━━━ Records for processing ━━━
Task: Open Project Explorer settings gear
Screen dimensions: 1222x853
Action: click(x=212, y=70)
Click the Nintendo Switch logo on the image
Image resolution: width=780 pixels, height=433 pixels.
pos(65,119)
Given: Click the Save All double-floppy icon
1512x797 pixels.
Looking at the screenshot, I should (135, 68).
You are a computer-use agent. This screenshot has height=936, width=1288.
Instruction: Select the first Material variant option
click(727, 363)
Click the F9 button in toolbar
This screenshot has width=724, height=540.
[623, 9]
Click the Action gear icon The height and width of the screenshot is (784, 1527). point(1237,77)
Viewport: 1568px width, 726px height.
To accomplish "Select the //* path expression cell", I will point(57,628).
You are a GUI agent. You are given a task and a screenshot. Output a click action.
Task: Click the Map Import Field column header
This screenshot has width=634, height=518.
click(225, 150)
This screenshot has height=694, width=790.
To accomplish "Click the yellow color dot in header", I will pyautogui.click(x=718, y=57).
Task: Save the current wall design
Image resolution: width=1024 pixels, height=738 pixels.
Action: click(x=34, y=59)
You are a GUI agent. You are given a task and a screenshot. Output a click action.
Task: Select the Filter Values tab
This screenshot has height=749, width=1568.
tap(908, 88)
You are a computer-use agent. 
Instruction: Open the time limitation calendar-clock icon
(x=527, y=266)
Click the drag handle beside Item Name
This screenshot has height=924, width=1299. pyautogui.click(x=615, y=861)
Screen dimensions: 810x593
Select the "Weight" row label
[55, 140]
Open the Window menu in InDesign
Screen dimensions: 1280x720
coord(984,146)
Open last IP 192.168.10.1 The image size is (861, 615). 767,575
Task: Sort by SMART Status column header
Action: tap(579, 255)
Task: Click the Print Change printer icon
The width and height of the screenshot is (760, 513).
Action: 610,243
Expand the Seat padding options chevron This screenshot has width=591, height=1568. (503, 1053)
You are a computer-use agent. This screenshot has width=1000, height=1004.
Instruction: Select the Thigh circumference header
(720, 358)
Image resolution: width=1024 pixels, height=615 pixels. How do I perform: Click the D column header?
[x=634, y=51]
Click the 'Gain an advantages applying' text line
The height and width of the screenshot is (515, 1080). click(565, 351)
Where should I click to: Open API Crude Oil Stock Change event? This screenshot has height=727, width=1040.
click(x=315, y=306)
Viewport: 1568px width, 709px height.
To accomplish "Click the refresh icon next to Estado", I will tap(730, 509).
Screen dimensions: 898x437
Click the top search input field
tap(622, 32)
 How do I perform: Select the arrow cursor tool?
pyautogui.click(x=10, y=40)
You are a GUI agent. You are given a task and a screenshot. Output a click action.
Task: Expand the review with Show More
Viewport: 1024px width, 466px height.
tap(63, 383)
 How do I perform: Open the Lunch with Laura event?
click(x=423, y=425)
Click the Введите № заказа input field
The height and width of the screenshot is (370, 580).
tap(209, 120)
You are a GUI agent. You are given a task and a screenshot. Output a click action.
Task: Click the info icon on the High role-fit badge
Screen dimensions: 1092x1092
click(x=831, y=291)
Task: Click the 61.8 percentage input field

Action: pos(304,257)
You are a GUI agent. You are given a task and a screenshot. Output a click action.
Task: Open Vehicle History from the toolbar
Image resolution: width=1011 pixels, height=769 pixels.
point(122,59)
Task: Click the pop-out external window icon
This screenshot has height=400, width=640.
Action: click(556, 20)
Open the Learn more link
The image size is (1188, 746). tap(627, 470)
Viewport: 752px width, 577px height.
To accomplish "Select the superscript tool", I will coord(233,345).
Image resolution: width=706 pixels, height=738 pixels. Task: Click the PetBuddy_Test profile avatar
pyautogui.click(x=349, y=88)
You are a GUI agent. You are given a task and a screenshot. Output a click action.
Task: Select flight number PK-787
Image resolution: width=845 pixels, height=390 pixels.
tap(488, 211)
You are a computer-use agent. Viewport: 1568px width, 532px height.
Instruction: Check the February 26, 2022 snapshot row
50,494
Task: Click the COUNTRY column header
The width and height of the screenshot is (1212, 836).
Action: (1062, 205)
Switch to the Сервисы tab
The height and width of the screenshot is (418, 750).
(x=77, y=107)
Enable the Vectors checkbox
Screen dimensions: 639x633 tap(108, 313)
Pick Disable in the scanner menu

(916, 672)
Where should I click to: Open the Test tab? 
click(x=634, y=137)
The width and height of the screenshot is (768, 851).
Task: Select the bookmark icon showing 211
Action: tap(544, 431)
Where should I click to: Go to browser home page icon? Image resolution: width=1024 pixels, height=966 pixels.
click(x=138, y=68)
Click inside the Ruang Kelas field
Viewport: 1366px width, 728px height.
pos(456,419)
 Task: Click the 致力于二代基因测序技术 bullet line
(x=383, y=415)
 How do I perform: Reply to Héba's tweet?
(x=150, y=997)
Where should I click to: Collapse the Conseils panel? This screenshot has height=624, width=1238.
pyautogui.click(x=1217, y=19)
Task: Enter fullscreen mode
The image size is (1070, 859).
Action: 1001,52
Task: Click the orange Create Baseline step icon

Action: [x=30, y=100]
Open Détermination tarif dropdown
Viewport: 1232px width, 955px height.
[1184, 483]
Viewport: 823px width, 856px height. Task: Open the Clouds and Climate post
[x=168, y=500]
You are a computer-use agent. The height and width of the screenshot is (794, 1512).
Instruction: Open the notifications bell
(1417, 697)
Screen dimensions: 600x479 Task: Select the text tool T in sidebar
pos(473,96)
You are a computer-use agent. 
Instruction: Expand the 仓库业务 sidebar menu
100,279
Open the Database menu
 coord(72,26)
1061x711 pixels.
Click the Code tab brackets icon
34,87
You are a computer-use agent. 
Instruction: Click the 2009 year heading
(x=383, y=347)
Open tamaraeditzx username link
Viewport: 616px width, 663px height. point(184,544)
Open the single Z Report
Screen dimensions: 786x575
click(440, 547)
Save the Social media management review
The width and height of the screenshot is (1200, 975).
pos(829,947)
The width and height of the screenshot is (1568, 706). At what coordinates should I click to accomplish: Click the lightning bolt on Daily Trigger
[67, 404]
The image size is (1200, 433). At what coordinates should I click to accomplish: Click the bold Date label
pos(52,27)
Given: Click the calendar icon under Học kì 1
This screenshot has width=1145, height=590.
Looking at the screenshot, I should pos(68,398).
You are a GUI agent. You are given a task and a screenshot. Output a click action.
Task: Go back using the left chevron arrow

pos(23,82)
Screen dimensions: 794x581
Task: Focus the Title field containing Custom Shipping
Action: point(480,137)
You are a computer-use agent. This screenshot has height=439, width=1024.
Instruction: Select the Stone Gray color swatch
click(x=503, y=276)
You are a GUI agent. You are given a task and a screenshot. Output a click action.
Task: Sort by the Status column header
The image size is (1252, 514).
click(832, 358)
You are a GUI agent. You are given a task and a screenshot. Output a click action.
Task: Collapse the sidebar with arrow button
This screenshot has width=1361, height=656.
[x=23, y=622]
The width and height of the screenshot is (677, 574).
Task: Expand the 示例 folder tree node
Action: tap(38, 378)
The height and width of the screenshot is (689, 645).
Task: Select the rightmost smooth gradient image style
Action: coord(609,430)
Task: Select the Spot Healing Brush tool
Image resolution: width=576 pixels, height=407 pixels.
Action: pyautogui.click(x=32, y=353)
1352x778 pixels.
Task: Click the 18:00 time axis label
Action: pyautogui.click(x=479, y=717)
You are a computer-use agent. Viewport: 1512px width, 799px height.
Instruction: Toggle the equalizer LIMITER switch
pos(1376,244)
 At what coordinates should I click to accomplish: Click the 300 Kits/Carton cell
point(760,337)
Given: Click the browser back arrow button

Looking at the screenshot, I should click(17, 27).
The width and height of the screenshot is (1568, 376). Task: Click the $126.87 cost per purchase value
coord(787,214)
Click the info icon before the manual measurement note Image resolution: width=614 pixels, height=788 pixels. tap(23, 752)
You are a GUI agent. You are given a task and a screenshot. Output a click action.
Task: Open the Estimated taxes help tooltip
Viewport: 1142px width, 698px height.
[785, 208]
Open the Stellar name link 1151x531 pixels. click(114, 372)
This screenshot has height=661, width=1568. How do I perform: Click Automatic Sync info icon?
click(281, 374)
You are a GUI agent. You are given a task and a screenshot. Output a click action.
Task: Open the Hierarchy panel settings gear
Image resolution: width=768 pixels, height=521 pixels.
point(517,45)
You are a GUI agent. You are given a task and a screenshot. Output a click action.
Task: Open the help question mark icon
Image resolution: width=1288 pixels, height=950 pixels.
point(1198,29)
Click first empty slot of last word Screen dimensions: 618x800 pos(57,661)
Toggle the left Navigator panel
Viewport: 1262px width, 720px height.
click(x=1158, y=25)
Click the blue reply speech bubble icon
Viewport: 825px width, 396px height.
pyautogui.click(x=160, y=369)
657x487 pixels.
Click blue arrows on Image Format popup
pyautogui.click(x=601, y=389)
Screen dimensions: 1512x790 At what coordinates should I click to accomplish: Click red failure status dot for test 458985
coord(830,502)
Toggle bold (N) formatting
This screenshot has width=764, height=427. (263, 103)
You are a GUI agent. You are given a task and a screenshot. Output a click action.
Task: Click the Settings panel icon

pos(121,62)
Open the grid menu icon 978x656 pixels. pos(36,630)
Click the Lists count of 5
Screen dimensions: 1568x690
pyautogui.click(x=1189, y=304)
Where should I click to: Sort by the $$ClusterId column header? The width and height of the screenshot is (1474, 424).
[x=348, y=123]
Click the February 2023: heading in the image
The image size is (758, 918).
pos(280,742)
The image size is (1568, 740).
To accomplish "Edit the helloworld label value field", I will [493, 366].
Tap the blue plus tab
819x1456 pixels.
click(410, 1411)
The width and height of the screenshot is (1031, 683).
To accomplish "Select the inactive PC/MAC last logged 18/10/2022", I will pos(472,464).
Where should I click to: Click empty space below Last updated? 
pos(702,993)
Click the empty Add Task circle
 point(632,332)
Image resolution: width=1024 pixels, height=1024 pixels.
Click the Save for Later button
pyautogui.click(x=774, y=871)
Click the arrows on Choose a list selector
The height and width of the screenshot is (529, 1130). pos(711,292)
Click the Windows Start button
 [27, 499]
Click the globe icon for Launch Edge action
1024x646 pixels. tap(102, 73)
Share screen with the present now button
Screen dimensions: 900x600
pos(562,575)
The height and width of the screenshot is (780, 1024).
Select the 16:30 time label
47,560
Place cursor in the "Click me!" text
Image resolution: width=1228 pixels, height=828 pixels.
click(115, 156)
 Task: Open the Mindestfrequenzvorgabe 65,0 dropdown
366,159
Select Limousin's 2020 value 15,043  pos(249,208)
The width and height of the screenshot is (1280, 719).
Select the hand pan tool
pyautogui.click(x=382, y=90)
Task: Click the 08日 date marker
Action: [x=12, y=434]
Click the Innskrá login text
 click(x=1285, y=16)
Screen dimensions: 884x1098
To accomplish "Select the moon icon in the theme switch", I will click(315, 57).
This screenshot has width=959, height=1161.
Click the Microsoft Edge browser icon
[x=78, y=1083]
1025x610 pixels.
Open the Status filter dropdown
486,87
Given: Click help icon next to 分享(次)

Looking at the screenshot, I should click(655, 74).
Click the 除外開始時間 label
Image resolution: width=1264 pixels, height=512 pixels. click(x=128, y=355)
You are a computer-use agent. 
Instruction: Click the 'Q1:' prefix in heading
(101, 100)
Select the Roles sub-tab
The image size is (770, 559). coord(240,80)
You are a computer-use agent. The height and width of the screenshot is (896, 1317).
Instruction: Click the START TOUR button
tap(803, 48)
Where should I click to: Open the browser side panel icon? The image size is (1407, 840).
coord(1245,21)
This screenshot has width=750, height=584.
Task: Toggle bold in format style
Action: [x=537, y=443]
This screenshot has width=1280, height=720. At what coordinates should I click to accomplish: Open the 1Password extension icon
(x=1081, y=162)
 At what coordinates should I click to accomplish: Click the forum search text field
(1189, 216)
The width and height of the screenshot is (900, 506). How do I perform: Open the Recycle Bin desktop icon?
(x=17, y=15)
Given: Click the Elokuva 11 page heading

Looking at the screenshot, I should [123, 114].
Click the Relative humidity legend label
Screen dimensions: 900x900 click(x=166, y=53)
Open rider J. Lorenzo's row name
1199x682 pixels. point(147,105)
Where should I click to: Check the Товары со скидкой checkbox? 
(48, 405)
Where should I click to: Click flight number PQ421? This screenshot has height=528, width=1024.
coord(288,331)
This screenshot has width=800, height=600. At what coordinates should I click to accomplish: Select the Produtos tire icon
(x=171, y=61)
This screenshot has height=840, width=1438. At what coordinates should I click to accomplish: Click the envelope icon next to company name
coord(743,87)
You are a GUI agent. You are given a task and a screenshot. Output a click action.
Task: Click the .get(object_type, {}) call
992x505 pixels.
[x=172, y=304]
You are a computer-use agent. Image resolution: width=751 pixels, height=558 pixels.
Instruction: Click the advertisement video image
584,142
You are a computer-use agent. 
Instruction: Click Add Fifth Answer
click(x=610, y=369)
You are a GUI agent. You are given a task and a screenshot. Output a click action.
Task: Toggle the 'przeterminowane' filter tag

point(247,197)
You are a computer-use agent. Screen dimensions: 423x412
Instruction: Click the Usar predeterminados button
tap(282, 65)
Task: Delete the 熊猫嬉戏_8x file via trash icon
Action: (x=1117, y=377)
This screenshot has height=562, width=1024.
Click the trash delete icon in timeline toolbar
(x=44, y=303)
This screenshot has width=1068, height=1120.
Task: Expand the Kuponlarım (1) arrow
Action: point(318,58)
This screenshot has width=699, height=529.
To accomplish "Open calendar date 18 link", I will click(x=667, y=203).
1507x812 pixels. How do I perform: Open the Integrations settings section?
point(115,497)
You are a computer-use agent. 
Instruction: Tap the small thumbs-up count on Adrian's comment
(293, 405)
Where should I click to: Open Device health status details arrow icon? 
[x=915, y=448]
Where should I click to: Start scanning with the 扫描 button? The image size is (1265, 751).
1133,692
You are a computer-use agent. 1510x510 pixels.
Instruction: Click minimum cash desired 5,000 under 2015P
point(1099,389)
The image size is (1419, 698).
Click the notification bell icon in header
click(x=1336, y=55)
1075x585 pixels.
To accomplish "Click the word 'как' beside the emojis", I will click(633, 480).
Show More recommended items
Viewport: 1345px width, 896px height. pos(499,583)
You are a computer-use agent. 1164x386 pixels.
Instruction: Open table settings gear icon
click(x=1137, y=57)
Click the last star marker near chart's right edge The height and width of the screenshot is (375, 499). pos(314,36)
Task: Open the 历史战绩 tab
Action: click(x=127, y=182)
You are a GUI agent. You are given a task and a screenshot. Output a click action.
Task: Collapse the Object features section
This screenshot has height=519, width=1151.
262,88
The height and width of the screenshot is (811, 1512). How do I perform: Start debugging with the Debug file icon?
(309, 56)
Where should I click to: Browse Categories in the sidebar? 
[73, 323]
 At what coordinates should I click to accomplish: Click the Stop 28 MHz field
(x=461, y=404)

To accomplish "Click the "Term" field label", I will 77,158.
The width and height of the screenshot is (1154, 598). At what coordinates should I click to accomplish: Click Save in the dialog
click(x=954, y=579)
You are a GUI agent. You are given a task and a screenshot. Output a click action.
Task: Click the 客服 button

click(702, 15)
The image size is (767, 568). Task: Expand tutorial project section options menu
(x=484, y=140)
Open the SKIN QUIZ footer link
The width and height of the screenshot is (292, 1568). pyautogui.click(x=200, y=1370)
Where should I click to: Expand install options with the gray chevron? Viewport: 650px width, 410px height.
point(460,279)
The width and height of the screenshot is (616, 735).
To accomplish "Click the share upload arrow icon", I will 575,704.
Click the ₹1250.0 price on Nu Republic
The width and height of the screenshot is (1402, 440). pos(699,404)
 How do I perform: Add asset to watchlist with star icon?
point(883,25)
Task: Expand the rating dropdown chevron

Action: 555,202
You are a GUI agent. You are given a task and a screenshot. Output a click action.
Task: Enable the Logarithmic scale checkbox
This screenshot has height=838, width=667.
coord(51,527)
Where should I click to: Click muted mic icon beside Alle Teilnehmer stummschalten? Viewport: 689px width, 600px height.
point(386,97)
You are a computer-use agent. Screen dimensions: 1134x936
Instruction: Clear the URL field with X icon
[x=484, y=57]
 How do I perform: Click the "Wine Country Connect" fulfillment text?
━━━
* Your assignment *
Retype only the lines running from the top of the listing to the line that holds "Click the Action", both ends included.

* Task response *
Task: Open Project Explorer settings gear
Screen dimensions: 1222x853
Action: click(x=212, y=70)
Click the Nintendo Switch logo on the image
Image resolution: width=780 pixels, height=433 pixels.
pos(65,119)
Given: Click the Save All double-floppy icon
1512x797 pixels.
Looking at the screenshot, I should (135, 68).
You are a computer-use agent. This screenshot has height=936, width=1288.
Instruction: Select the first Material variant option
click(727, 363)
Click the F9 button in toolbar
This screenshot has width=724, height=540.
[623, 9]
Click the Action gear icon The height and width of the screenshot is (784, 1527). point(1237,77)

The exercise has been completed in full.